When she tells, we find the warm voice, posed in the bass, which wraps you like a soft old sweater in the morning when you wake up. This playfulness, too, which makes her play with Nicolas Demorand, enlisted to give her the repartee on Aretha Franklin or Beyoncé.
Assumed feminism
It took almost twenty years for her to find her radio writing, her own tone. Before, there had been a comic strip chronicle in the cultural section at 9 o’clock, the program “T’as thought au parasol” – “When I listen to it again, it’s embarrassing but it was live every morning…” – then “Eclectik”, and finally the weekly morning pastille invented by Didier Varrod.
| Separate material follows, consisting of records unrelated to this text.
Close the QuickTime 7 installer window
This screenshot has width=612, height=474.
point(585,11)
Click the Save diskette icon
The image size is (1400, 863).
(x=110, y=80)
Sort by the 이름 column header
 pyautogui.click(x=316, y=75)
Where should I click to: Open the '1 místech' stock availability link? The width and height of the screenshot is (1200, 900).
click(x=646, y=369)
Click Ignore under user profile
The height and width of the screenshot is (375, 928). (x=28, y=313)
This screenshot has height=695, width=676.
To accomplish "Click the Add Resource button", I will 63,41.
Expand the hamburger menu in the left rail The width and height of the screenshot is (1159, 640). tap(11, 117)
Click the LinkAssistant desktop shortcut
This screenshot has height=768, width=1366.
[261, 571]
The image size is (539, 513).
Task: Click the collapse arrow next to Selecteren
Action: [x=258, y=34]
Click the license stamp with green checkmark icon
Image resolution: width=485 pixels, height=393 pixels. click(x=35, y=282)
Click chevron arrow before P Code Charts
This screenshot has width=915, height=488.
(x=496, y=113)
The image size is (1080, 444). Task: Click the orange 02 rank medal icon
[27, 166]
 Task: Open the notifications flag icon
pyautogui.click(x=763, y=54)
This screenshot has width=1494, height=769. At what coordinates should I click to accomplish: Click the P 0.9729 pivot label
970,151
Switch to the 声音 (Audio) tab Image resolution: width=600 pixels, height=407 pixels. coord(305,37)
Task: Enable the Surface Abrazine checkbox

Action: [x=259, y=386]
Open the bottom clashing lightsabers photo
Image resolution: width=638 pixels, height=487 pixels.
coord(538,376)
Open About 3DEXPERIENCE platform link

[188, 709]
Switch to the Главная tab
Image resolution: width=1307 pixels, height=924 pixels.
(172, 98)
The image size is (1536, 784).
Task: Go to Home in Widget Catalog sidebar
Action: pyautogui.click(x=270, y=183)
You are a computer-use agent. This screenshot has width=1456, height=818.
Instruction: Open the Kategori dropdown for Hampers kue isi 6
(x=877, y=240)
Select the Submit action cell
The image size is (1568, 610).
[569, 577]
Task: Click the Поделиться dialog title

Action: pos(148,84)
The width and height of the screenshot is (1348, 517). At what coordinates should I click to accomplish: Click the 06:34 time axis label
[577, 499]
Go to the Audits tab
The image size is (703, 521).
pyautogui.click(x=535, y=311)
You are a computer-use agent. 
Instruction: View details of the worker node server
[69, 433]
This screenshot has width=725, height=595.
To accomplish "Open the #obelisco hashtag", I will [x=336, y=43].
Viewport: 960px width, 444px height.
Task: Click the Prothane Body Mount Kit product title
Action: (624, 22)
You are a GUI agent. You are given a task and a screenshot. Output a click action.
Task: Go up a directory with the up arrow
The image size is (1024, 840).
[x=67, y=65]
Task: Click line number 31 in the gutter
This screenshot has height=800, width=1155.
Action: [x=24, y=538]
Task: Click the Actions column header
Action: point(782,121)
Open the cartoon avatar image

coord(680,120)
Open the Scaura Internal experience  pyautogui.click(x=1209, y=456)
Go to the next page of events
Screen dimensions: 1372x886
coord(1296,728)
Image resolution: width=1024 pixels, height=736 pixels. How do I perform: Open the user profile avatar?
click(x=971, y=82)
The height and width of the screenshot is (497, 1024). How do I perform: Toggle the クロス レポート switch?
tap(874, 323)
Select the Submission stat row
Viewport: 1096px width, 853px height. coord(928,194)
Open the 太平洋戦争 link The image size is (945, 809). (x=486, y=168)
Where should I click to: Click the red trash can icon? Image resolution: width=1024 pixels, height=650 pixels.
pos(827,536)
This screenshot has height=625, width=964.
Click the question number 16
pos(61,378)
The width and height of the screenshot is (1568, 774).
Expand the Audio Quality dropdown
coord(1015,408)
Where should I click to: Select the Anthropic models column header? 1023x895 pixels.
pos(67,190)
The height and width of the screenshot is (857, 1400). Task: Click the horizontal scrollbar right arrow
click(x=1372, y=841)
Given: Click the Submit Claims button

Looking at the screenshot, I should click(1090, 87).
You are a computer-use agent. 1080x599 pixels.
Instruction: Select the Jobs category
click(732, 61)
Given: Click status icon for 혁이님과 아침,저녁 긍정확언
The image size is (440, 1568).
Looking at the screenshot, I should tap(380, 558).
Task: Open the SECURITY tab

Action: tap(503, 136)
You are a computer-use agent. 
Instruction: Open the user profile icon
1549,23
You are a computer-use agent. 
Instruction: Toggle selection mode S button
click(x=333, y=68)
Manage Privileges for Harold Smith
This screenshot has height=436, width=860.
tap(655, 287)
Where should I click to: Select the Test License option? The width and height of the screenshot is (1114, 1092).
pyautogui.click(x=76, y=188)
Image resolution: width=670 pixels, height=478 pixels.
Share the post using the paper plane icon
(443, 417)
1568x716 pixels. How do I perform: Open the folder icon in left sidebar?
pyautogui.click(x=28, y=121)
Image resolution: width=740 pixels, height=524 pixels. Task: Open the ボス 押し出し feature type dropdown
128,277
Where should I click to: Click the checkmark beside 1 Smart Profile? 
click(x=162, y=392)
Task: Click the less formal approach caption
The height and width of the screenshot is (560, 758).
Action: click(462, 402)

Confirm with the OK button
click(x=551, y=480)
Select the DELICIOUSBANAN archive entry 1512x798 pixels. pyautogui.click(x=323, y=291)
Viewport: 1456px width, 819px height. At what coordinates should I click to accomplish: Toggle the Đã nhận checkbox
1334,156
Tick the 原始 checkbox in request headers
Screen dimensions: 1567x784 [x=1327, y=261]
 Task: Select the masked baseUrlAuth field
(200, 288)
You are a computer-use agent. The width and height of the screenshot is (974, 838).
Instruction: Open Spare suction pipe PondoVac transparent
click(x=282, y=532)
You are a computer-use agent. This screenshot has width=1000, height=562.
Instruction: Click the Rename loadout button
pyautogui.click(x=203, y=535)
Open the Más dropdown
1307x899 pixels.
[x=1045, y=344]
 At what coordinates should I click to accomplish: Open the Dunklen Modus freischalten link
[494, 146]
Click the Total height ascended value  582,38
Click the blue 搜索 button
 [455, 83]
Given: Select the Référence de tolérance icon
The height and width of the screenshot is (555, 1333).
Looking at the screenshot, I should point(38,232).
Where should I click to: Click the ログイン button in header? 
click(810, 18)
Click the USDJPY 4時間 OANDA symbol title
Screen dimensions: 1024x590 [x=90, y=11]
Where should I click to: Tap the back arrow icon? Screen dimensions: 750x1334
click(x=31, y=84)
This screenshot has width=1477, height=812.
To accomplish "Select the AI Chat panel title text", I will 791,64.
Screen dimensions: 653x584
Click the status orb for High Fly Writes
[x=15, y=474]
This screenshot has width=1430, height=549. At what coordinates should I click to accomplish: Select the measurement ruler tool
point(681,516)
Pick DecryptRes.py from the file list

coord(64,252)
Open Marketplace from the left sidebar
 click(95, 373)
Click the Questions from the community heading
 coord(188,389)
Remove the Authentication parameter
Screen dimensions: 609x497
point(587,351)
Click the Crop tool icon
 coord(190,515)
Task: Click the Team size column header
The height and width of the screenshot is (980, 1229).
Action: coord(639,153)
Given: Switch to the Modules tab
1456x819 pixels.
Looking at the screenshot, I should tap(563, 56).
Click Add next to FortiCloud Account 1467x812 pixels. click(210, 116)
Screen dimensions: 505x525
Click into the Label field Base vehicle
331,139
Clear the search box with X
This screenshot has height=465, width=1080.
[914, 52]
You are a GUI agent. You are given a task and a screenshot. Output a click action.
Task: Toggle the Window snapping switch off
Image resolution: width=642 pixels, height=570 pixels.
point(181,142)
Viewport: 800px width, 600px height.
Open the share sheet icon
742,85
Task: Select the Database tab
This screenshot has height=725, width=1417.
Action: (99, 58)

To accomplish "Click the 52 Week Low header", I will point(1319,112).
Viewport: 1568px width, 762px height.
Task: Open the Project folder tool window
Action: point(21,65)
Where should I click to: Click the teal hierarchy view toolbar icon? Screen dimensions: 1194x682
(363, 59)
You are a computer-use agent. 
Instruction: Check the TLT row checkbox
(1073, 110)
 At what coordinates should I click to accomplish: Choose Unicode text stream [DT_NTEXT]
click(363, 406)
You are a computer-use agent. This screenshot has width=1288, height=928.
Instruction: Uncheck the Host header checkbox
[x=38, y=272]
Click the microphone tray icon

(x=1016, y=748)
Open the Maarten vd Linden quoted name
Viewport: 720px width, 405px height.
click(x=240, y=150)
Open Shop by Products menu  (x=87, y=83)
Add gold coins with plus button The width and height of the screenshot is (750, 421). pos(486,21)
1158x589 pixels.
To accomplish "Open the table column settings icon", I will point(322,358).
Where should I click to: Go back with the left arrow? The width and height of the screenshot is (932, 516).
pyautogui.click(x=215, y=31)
Since then, she has established herself with her very own way of taking apart a piece – the rhythm then the instrumental, the voice – in a very constructed sequence, live, where each sound illustrates the little story it tells. “One day my husband played me some recordings of Marvin Gaye and the Beatles with separate tracks, which he had found while surfing. I was sawn in front of these incredible sound docs. The columnist then chooses this way of playing with sounds that transports you to the recording studios of Detroit or Bristol, interfering between the newspaper and the weather.
She is also the first to highlight women in rock. Those figures who carried her, “shaped,” she says. “A Patti Smith in a man’s shirt holding her jacket over her shoulder on the Horses cover, or a Debbie Harry in heeled mules and a strappy dress singing Heart of Glass, it doesn’t seem like you’re welcome, but it was a way of saying “fuck you all”. Convinced that music played an important role in the image of women and their emancipation, the journalist seized on these figures to also tell this epic: Smith and Debbie therefore, but also PJ Harvey, Marianne Faithfull and d’ other more recent like Beyoncé or Rosalia. After
It is again this assumed feminism that holds her in her new project: the writing, for Arte, of Music Queens, a story of girl power in hits, but in a cartoon format. The twenty-episode series, produced with three girls (Emilie Valentin writing, Amandine Fredon directing and Leslie Plée drawing), will be broadcast from January 2023.
The end of the morning stretches out, the café is filled with regulars who stay away from the bubble of this back room that we occupy. She gets up on a last sentence: “Brassens said that the song is contraband propaganda. I really believe in it. This conviction, she still keeps it but will put it aside a little to conduct her cultural interviews. And rather than thinking about the end of her “Tubes N’ Co”, she says, she prefers to approach the succession of Augustin Trapenard as “the beginning of another adventure”.